- [Required work] Your answer should consist of each line below that includes the word "agent".

>>>>

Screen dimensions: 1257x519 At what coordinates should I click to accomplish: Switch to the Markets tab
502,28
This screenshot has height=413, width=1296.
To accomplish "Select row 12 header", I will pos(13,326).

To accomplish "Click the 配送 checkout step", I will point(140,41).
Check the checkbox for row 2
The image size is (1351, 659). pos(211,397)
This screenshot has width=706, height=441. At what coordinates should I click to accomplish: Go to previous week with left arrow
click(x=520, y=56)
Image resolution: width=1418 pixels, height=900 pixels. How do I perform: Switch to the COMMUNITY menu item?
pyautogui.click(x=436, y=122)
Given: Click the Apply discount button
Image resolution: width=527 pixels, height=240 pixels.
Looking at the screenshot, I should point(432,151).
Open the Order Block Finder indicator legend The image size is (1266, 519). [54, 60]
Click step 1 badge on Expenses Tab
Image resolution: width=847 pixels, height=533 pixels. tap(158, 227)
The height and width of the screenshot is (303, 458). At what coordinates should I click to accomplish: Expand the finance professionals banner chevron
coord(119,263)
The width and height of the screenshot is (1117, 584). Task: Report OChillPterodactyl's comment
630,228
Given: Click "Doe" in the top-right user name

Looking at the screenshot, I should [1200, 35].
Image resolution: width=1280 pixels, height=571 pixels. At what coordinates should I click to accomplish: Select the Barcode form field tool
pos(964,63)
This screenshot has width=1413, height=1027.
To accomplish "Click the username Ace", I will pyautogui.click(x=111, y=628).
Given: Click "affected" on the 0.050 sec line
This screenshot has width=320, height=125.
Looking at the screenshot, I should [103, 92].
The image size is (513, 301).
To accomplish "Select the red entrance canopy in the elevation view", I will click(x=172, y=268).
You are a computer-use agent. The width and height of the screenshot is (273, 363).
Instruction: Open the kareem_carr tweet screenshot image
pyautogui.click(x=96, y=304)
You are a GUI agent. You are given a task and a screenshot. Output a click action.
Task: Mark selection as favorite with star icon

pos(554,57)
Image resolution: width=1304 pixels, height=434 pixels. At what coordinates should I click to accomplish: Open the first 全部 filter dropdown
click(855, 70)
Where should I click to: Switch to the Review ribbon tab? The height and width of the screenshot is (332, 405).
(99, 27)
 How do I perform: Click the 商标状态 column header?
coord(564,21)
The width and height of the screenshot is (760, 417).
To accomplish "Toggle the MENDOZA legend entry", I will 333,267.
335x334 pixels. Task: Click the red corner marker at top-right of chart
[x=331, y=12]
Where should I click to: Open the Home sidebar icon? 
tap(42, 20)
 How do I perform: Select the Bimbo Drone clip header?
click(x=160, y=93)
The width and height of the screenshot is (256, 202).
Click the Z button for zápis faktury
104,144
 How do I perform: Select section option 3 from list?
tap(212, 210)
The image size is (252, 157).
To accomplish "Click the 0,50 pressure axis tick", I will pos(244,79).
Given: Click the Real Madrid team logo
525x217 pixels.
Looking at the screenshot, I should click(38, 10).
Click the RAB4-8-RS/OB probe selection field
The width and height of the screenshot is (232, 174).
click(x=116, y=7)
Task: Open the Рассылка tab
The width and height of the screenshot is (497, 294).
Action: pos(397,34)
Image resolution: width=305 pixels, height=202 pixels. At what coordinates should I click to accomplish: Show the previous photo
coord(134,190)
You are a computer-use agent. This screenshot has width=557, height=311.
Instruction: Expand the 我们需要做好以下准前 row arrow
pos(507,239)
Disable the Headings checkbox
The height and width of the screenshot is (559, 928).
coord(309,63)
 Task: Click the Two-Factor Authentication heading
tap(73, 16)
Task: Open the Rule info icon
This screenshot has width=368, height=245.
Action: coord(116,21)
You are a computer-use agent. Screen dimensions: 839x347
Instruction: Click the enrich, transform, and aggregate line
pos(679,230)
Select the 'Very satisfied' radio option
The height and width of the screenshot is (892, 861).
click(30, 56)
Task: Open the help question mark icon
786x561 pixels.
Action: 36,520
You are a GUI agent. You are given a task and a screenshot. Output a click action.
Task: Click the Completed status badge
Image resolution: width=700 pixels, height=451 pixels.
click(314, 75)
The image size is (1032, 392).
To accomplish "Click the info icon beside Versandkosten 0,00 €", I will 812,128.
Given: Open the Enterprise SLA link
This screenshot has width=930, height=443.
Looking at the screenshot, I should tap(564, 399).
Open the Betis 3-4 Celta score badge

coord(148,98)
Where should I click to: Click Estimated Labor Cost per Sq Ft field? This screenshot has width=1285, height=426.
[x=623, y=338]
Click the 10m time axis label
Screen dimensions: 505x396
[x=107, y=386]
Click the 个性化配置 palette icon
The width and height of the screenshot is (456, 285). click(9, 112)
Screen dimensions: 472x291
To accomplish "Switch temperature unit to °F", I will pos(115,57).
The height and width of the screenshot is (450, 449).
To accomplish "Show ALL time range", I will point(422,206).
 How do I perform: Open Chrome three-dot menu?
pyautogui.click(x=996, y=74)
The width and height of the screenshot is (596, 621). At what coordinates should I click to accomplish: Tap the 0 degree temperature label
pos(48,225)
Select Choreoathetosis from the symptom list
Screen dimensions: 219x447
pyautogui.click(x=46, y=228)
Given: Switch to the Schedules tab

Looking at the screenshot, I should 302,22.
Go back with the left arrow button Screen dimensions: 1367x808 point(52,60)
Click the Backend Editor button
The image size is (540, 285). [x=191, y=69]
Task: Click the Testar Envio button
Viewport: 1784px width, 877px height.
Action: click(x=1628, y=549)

<<<<

- [Problem solution]
You are a computer-use agent. The width and height of the screenshot is (273, 363).
You are a GUI agent. You are given a task and a screenshot. Output a click action.
You are a computer-use agent. This screenshot has width=557, height=311.
You are a computer-use agent. Screen dimensions: 839x347
You are a GUI agent. You are given a task and a screenshot. Output a click action.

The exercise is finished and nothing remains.